For the FAST platforms, which are typically in the habit of building their own cloud platforms, the MSO model would be a way to keep costs down. Around a quarter of customers are currently using the MSO option, with nearly everyone else using SaaS, Levy notes, and a sliver that use the dedicated license servers. Samsung is currently not using the MSO flavor, however.

When asked about the potential for the likes of Apple, Google, or Microsoft to try and exert their considerable influence on the DRM market, Levy said that they spend millions of dollars annually maintaining a locked ecosystem, and does not think they will try to upset the apple cart.

There are some surprising happenings, with Levy pointing to Google being able to implement its PlayReady stack natively inside Windows, with access to the PC’s Trusted Platform Module (TPM). This was something that sounded outlandish even a few years ago, and is a sign of the changing times.

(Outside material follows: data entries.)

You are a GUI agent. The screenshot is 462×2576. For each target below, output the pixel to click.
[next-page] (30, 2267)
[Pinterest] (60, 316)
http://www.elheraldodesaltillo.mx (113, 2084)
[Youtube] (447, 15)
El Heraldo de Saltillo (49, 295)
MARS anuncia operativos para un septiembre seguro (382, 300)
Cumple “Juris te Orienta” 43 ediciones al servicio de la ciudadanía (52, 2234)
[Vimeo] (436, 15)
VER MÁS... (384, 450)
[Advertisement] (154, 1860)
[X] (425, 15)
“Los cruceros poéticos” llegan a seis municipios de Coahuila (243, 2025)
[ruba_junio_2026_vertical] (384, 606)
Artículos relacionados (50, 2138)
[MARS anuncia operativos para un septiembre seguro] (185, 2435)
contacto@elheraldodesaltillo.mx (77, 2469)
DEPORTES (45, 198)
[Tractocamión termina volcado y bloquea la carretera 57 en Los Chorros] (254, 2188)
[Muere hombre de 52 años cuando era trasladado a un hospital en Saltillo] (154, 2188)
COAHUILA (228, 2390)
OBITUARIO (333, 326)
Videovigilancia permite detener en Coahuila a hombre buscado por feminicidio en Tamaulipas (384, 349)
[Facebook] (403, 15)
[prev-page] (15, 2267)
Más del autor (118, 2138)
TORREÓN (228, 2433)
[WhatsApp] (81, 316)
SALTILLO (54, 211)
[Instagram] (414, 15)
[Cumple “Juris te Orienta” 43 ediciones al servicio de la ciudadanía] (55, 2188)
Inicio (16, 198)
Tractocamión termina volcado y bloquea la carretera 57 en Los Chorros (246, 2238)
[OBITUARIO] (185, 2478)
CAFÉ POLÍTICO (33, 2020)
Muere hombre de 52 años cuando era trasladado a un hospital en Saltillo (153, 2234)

Consolidation is coming to the FAST and AVoD market. “It is a natural move, that it will expand in the number of players and then contract – not any different to any other bits of the networking and media business. But, we do really well in the organic market, and already have most of the big names. We’ll bring on any client that makes sense. The OEMs have implemented DRM across the board, so this is very straightforward,” commented Levy.

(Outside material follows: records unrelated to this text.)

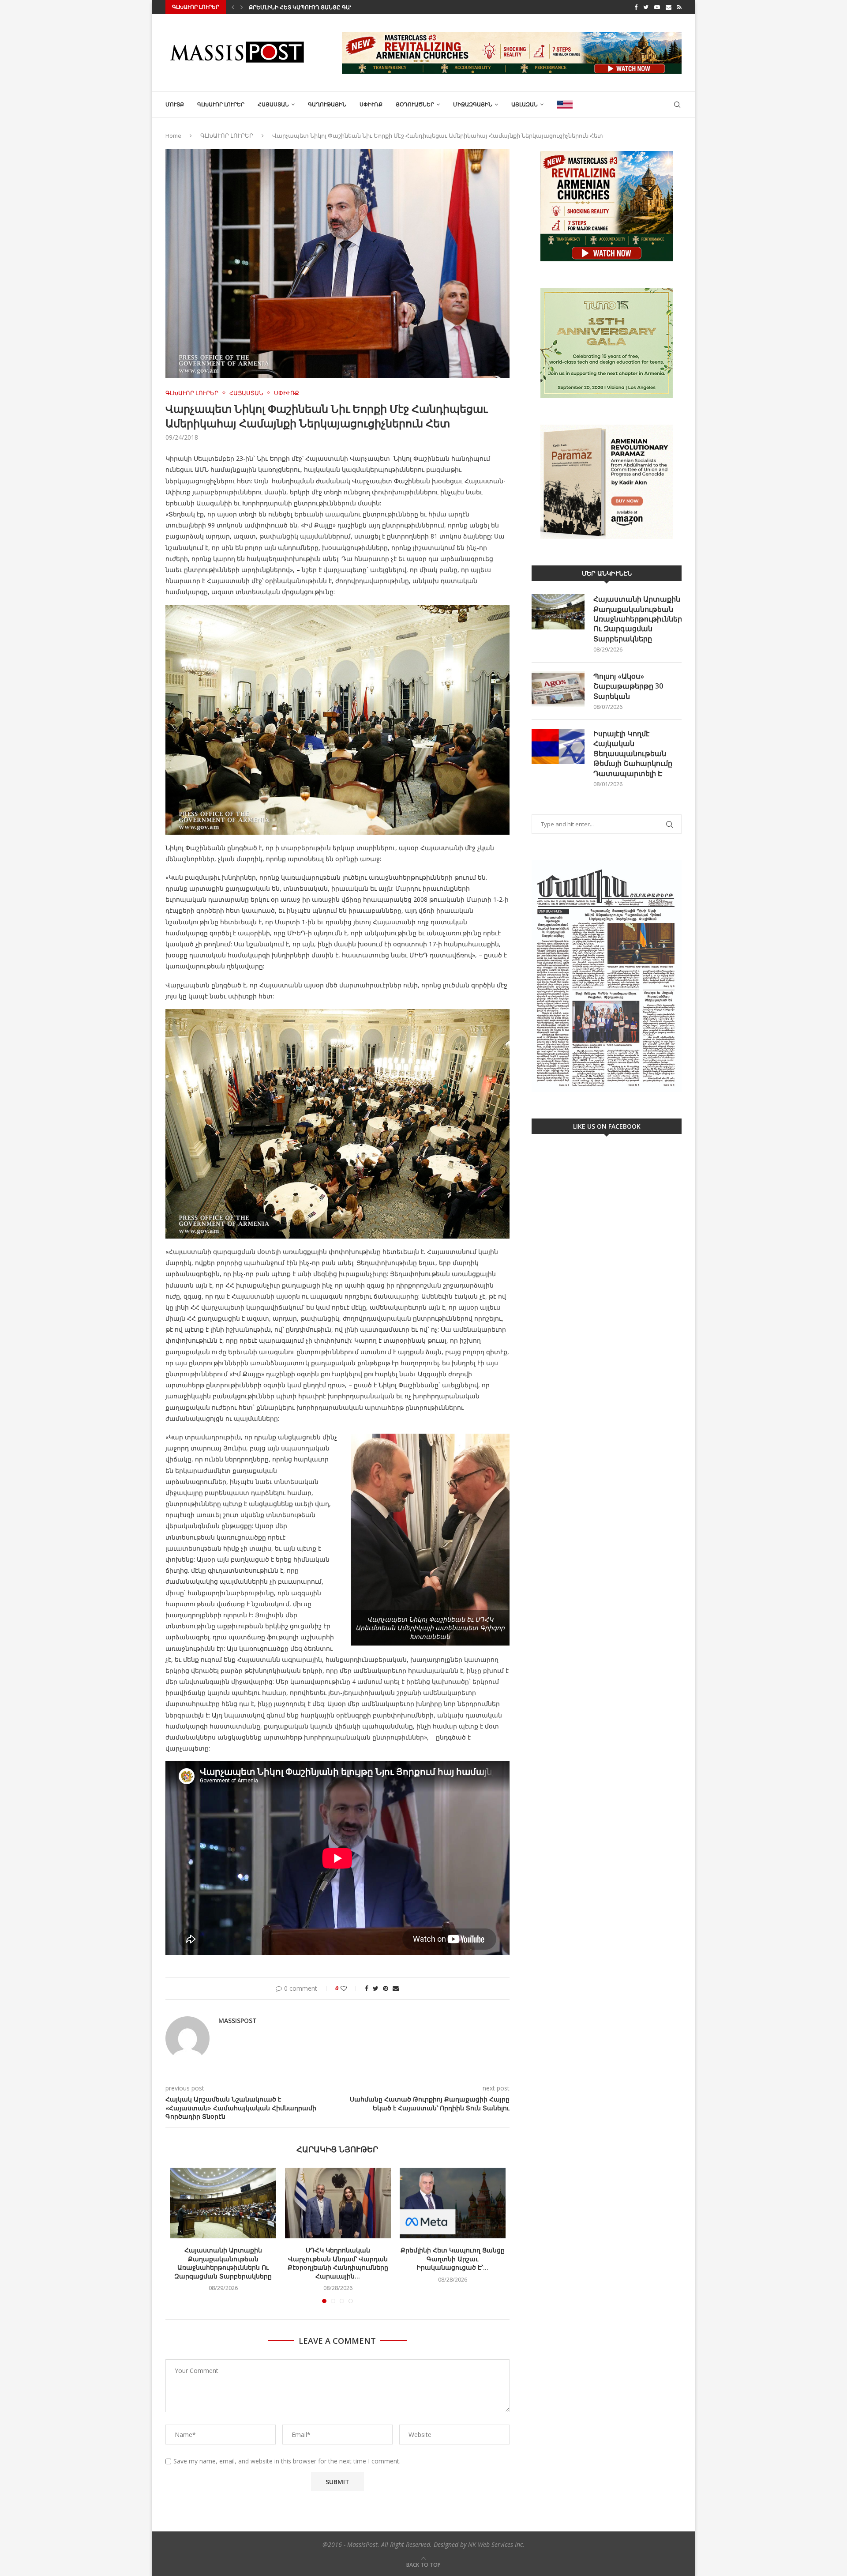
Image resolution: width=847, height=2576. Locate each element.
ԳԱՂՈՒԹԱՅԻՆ (327, 104)
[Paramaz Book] (607, 482)
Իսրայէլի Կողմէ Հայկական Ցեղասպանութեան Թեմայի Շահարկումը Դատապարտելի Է (632, 753)
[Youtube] (657, 7)
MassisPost (237, 2020)
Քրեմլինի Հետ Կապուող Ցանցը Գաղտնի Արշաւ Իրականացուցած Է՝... (453, 2258)
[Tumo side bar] (607, 343)
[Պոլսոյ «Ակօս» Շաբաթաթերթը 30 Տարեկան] (558, 689)
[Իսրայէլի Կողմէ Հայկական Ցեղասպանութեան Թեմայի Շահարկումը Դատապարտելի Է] (558, 746)
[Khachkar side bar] (607, 206)
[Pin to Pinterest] (385, 1988)
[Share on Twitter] (376, 1988)
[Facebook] (635, 7)
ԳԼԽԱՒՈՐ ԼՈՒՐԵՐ (220, 104)
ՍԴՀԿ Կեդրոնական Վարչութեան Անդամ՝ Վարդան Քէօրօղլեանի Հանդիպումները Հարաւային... (338, 2263)
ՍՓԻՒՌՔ (371, 104)
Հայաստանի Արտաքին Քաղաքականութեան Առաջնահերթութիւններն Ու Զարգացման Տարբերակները (223, 2263)
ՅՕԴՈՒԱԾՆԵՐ (415, 104)
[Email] (668, 7)
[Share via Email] (396, 1988)
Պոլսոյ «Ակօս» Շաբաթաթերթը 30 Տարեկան (628, 686)
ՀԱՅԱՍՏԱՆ (273, 104)
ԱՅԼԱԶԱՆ (524, 104)
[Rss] (679, 7)
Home (173, 135)
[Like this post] (350, 1988)
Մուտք (174, 104)
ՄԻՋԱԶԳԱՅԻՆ (472, 104)
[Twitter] (645, 7)
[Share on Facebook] (366, 1988)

To that end, Samsung is now the latest member of this customer list. Also included are Crackle, FuboTV, Rakuten Viki, Redbox, Sinclair Digital, Tubi, and Zee5. It seems that Samsung is preparing for something of a relaunch, given the recent content deals.

Samsung TV has been around since 2016, and was initially limited to only Samsung hardware – chiefly, TVs and phones. However, July 2021 saw Samsung TV Plus launched as a web version, open for any modern browser – throwing out the device limitation entirely.

Samsung’s device footprint gives it immense potential clout, should it choose to push the streaming service aggressively. It might have to overcome the consumer hostility to its software, with its somewhat infamous rip-off apps that would try to poach users from the core Android experience, but as the cost of SVoD services increases across the board, a service like Samsung TV Plus becomes more enticing.

As a refresher, CAS is a way of scrambling a video signal while it is transit, and unscrambling it on arrival. The conditional part of the name refers to how it requires that a user account is in good standing in order to grant the access.

It has historically relied on a dedicated chip within a device, or as part of an access card, and would rotate the encryption key every 120 seconds – which made time-shifting problematic.

DRM, on the other hand, avoids dedicated hardware, and aims to protect the ‘asset’ rather than the video stream in transport. This requires the use of servers to verify users, devices, and account standing, with DRM effectively protecting the ‘asset’ while it is being transported and while it is stored at rest.

These approaches and standards have evolved over time, but Levy said that the CAS companies have been trying to co-opt them – including MPEG-DASH and CMAF. As for the new generation of low-latency transport protocols, LL-HLS and LL-DASH, there are no real changes needed for low-latency DRM, according to Levy.